Initialize a 2D matrix for Levenshtein distance calculation.

Parameters:
  • token_length (int) – Length of the first string.

  • candidate_length (int) – Length of the second string.

Returns:

Initialized matrix with base cases filled.

Return type:

list[list[int]] | None

In case of corrupt input arguments, None is returned.

lab_2_spellcheck.main.propose_candidates(word: str, alphabet: list[str]) tuple[str, ...] | None

Generate candidate words by applying single-edit operations (delete, add, replace, swap) to the word.

Parameters:
  • word (str) – The input incorrect word.

  • alphabet (list[str]) – Alphabet for candidates creation.

Returns:

A tuple of unique candidate words generated from the input.

Return type:

tuple[str] | None

In case of corrupt input arguments, None is returned.

lab_2_spellcheck.main.replace_letter(word: str, alphabet: list[str]) list[str]

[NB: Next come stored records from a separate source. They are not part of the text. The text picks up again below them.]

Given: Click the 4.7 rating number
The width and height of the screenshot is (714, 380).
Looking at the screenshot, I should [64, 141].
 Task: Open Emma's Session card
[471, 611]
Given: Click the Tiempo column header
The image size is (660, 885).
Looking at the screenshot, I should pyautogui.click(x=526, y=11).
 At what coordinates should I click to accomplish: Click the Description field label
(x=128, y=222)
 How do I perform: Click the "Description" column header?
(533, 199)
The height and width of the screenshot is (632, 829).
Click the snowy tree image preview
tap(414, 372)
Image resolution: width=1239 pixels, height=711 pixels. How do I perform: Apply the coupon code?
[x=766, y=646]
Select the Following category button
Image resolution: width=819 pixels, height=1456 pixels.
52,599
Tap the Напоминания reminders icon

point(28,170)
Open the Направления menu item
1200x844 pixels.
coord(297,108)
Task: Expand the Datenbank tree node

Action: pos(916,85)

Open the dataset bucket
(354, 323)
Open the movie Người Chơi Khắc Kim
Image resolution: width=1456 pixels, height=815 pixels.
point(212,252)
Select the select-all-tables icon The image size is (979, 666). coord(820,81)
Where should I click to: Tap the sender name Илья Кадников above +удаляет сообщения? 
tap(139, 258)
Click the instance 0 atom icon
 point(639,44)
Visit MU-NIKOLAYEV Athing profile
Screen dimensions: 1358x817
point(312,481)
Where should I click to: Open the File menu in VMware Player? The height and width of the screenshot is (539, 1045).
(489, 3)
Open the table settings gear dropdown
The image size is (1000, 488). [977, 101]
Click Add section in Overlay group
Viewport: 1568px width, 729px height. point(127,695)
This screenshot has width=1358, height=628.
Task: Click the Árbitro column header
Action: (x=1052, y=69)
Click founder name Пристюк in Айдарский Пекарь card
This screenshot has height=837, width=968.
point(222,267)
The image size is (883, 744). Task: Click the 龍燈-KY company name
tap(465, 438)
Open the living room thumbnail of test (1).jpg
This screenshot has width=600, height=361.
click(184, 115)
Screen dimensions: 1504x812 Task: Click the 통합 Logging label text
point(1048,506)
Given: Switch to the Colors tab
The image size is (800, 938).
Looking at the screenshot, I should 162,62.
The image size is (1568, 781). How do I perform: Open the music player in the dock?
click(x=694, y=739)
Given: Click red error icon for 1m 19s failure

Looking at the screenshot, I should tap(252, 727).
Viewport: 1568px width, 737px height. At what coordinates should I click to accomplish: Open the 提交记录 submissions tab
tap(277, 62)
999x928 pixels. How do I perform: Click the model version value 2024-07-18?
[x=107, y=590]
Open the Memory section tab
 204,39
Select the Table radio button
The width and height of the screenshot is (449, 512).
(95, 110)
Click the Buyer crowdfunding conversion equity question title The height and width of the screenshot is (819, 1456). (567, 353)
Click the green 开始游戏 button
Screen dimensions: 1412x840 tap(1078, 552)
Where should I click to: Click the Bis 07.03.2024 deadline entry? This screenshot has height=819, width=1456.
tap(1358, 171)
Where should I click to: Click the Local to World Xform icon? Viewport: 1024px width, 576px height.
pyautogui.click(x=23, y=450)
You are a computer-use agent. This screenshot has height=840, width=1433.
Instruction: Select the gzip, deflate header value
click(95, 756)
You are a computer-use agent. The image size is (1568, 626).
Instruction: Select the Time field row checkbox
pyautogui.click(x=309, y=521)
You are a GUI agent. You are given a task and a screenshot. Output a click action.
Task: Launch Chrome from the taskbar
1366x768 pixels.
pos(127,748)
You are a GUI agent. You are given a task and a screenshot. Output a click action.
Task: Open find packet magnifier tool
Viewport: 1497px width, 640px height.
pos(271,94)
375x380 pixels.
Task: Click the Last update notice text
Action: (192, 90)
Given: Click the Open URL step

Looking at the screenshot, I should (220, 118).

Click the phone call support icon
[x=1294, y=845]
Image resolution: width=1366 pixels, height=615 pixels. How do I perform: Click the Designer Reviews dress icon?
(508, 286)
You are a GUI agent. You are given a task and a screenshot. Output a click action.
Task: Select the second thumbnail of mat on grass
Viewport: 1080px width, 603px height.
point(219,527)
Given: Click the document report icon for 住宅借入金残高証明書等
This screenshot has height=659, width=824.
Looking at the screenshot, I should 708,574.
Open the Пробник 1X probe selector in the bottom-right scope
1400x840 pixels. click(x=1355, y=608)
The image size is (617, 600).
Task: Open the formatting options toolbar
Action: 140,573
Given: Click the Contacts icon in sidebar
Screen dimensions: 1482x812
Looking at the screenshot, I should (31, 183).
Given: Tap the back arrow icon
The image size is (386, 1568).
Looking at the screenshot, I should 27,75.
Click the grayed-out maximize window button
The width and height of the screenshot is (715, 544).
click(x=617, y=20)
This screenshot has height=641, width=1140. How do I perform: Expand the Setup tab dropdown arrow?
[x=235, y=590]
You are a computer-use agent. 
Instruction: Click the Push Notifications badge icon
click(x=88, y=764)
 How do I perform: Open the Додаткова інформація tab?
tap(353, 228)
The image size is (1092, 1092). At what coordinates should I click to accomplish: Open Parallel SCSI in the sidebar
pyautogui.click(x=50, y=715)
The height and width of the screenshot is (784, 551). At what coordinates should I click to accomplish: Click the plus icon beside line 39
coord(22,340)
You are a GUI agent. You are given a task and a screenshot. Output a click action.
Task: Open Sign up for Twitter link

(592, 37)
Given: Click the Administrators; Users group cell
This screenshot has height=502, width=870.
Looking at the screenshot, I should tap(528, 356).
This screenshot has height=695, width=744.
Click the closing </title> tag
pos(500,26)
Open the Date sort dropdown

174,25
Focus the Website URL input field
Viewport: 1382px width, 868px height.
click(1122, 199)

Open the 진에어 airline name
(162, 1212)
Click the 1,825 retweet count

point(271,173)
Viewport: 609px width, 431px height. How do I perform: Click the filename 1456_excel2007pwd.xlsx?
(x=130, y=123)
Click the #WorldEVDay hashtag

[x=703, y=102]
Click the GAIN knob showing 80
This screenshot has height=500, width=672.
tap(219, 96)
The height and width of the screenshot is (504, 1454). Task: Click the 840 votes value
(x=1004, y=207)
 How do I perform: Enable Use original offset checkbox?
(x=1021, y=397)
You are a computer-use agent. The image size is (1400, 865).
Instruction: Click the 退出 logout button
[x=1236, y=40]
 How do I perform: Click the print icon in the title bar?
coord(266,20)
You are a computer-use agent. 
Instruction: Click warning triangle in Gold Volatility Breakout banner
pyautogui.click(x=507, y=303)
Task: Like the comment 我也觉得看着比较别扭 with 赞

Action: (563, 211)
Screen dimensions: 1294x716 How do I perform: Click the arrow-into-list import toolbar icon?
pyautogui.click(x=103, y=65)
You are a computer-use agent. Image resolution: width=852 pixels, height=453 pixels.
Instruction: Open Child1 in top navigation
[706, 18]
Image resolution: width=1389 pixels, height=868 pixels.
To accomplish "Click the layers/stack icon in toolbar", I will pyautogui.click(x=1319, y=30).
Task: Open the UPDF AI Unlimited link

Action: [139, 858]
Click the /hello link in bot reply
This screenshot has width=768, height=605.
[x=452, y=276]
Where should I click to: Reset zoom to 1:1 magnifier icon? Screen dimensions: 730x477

Generate all possible words by replacing each letter in the word with letters from the alphabet.

Parameters:
  • word (str) – The input incorrect word.

  • alphabet (list[str]) – The alphabet with letters.

Returns:

A sorted list of words with one letter replaced at each position.

Return type:

list[str]

In case of corrupt input arguments, empty list is returned.

lab_2_spellcheck.main.swap_adjacent(word: str) list[str]

Generate all possible words by swapping each pair of adjacent letters in the word.

Parameters:

word (str) – The input incorrect word.

Returns:

A sorted list of words where two neighboring letters are swapped.

Return type:

list[str]

In case of corrupt input arguments, empty list is returned.

lab_2_spellcheck.main.winkler_adjustment(token: str, candidate: str, jaro_distance: float, prefix_scaling: float = 0.1) float | None

Apply the Winkler adjustment to boost distance for strings with a common prefix.

Parameters:
  • token (str) – The first string to compare.

  • candidate (str) – The second string to compare.

  • jaro_distance (float) – Jaro distance score.

  • prefix_scaling (float) – Scaling factor for the prefix boost.

Returns:

Winkler adjustment score.

Return type:

float | None

In case of corrupt input arguments, None is returned.